▽
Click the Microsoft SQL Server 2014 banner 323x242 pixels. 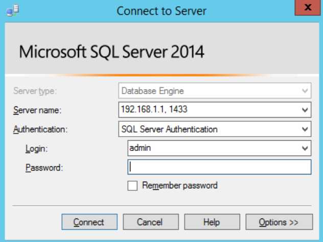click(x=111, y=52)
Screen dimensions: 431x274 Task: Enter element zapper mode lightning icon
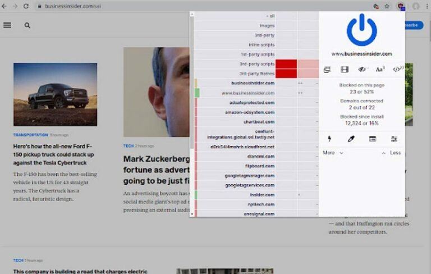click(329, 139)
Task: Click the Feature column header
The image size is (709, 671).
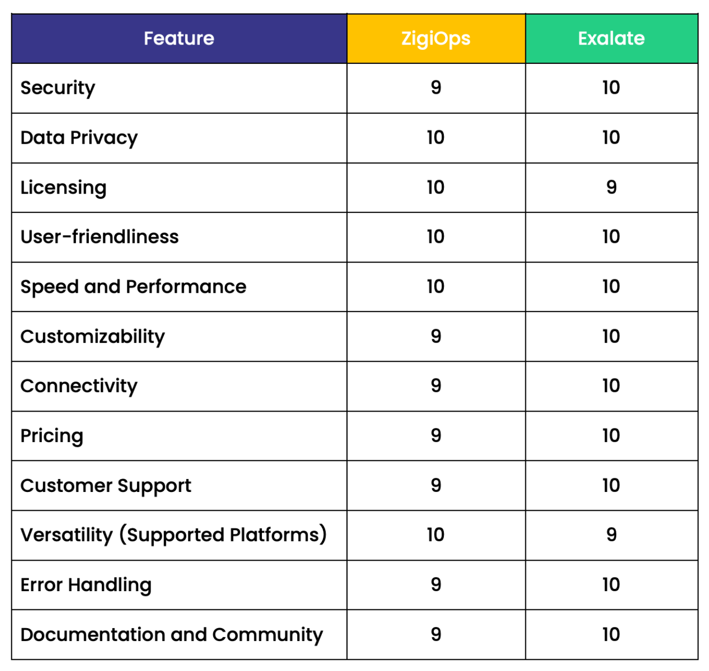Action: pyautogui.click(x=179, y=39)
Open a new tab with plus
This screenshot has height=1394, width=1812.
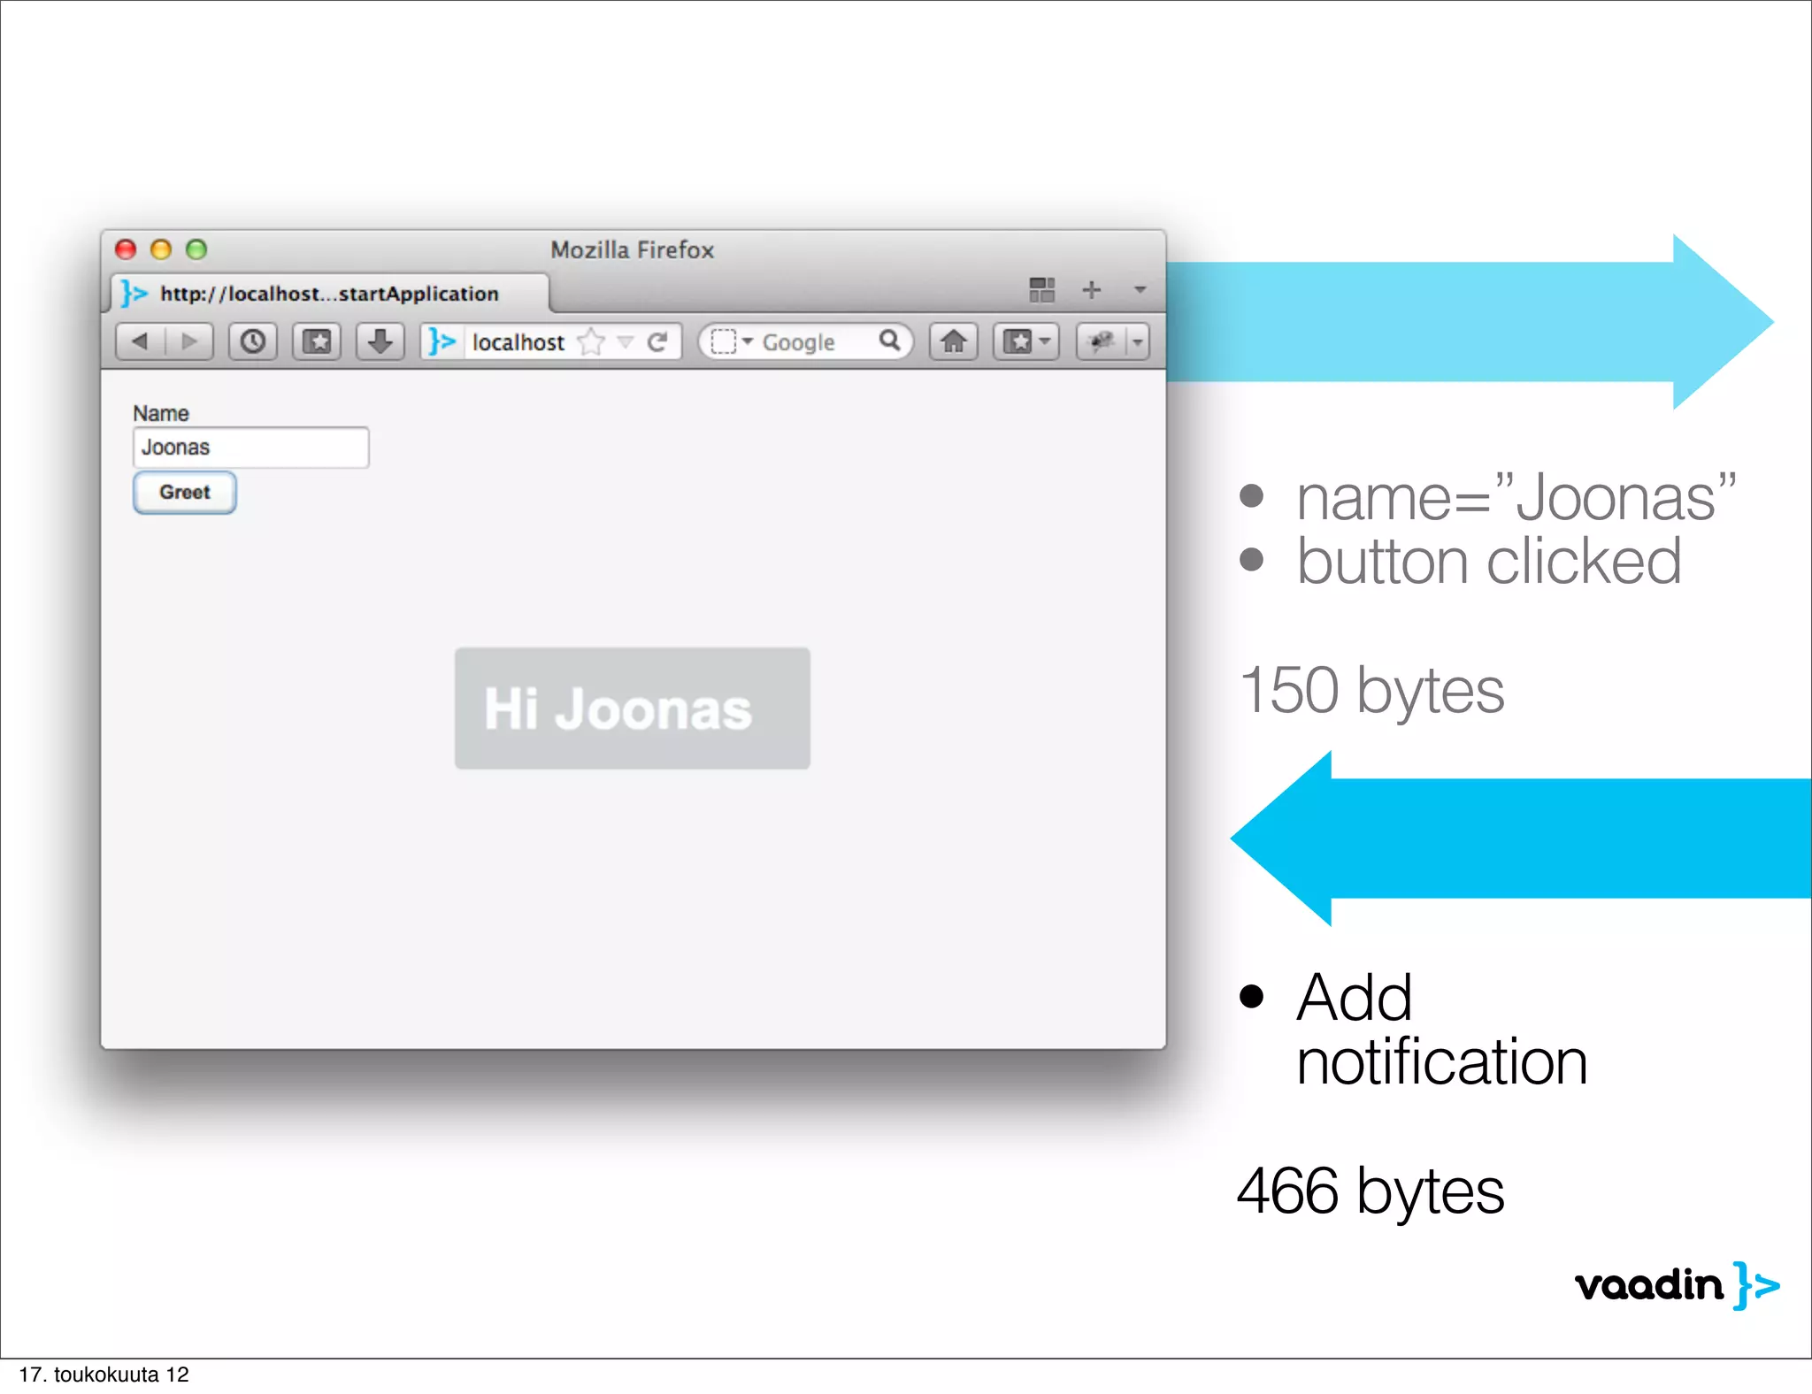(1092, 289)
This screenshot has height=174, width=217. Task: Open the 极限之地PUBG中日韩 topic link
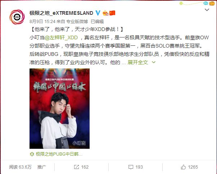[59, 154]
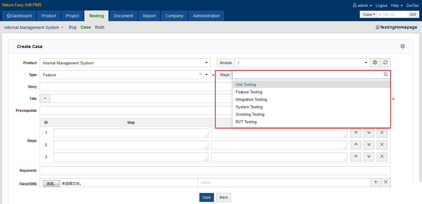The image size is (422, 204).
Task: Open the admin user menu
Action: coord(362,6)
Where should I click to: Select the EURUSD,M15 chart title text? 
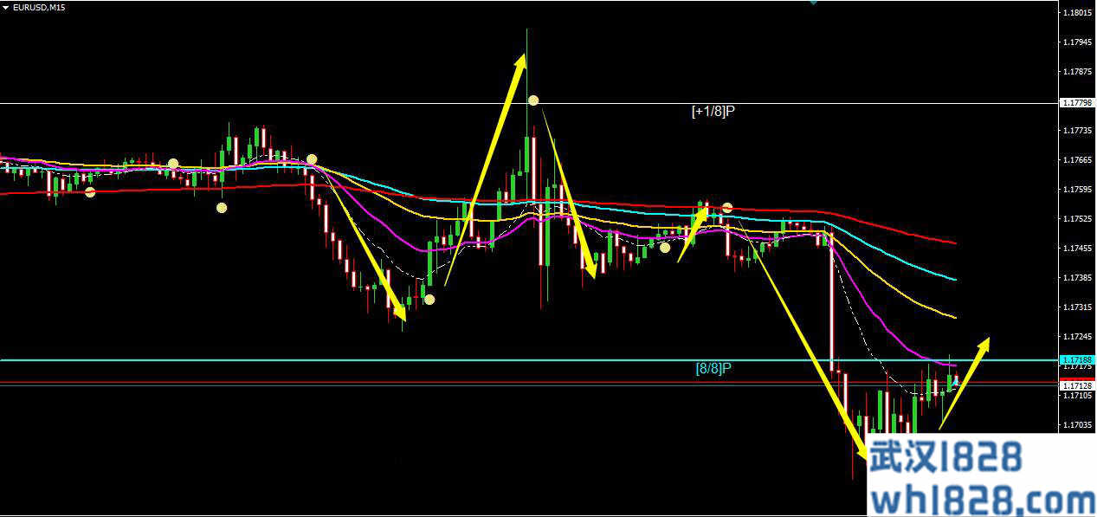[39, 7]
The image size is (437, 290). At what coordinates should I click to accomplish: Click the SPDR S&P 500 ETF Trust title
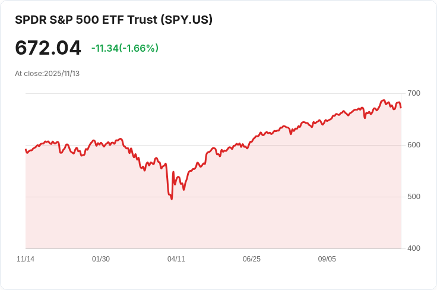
△
▽
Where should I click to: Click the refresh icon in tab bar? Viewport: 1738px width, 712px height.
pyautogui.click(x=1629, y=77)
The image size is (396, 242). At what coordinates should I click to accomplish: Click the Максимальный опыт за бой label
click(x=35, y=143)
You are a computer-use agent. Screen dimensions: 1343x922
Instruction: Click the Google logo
△
▽
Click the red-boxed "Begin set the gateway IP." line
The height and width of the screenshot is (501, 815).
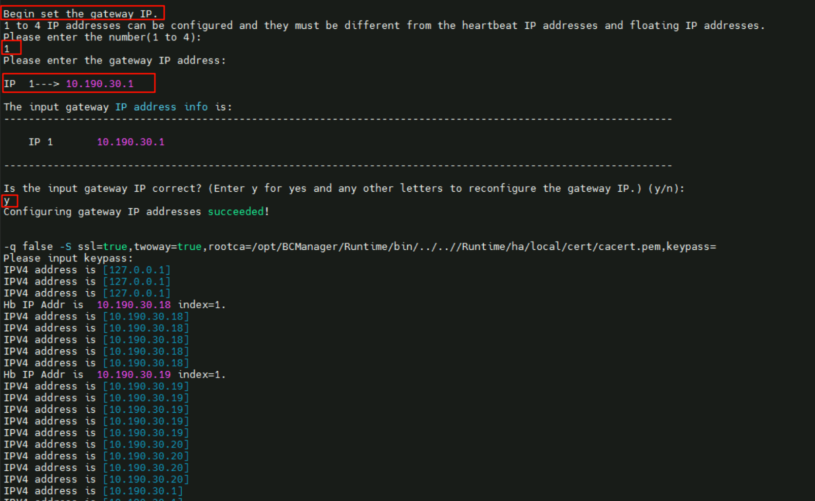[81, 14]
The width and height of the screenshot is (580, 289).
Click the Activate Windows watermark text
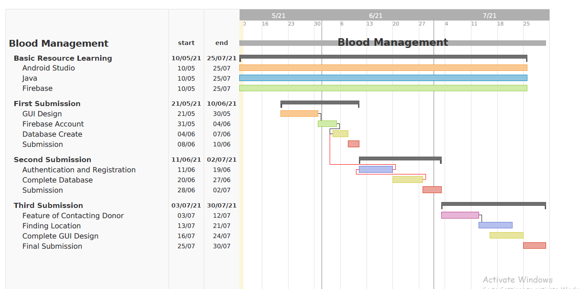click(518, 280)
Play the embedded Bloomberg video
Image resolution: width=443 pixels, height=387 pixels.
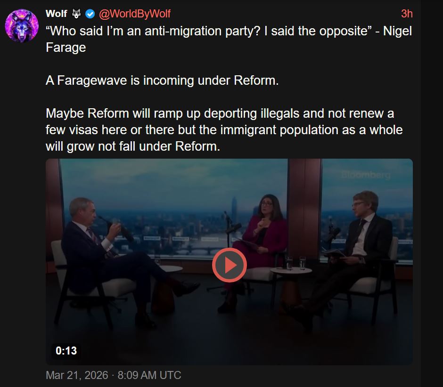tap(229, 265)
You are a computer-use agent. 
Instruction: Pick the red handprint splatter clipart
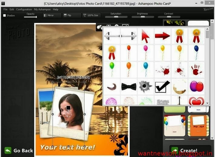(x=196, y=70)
△
Format the lines between the one holding "Play the embedded Bloomberg video" and the one holding "(x=196, y=70)", inclusive, as a Markdown table with the columns No. and Line, numbering each line and omitting blank lines. Leave the pictures out of the table.

| No. | Line |
|---|---|
| 1 | Play the embedded Bloomberg video |
| 2 | Image resolution: width=443 pixels, height=387 pixels. |
| 3 | tap(229, 265) |
| 4 | You are a computer-use agent.  |
| 5 | Instruction: Pick the red handprint splatter clipart |
| 6 | (x=196, y=70) |